Job, physical, psychological and financial insecurity are other concerns and problems of refugees and asylum seekers; addressed in Article 22 of the Universal Declaration of Human Rights.

Some of UNHCR’s lawyer creates an unsafe atmosphere by asking irrelevant questions with prejudice such as, about being Atheist or Christian – which puts the refugee in a predicament and pain.


Several cases have been reported about refugee women who were raped and sexually abused, and unfortunately, for fear of their honor, they refused to report or complain.

Regarding the article 13 of the Universal Declaration of Human Rights about the right to move and travel in the country, asylum seeker and refugees can only travel to other cities for the purpose of official works and interviews.


Another problem that is placing the refugees in unimaginable critical situation is incorrect translation by UNHCR translators because they are not fluent in Farsi and they are causing the refugee cases to be denied.

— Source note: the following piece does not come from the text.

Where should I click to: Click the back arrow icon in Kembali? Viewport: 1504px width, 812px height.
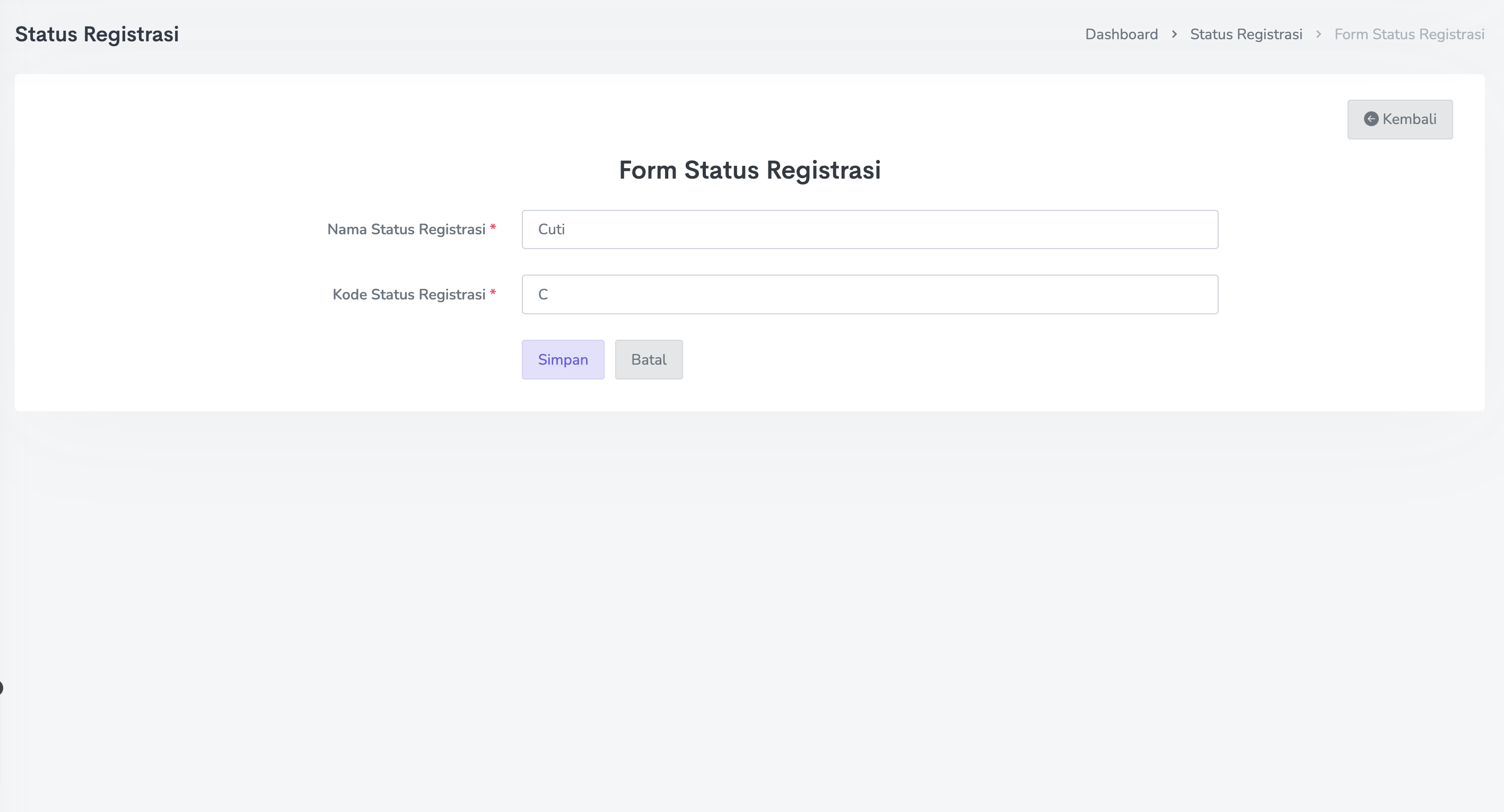1371,119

Despite all these problems, in case of any protests, sit-ins and hunger strikes by the refugees, not only do the officials not care to solve the problems, but the protesters are exiled to cities with bad weather and inappropriate geographical conditions. This is while article 20 of the Universal Declaration of Human Rights refers to the formation of peaceful protest.

The UN has sadly has no effective action(s) regarding any of these issues so far. Turkey is positioned strategically in terms of geographical location and asylum seekers from Iran, Iraq, Syria, Afghanistan and Pakistan come to this country.


Kaveh Taheri is a journalist specializing in human rights.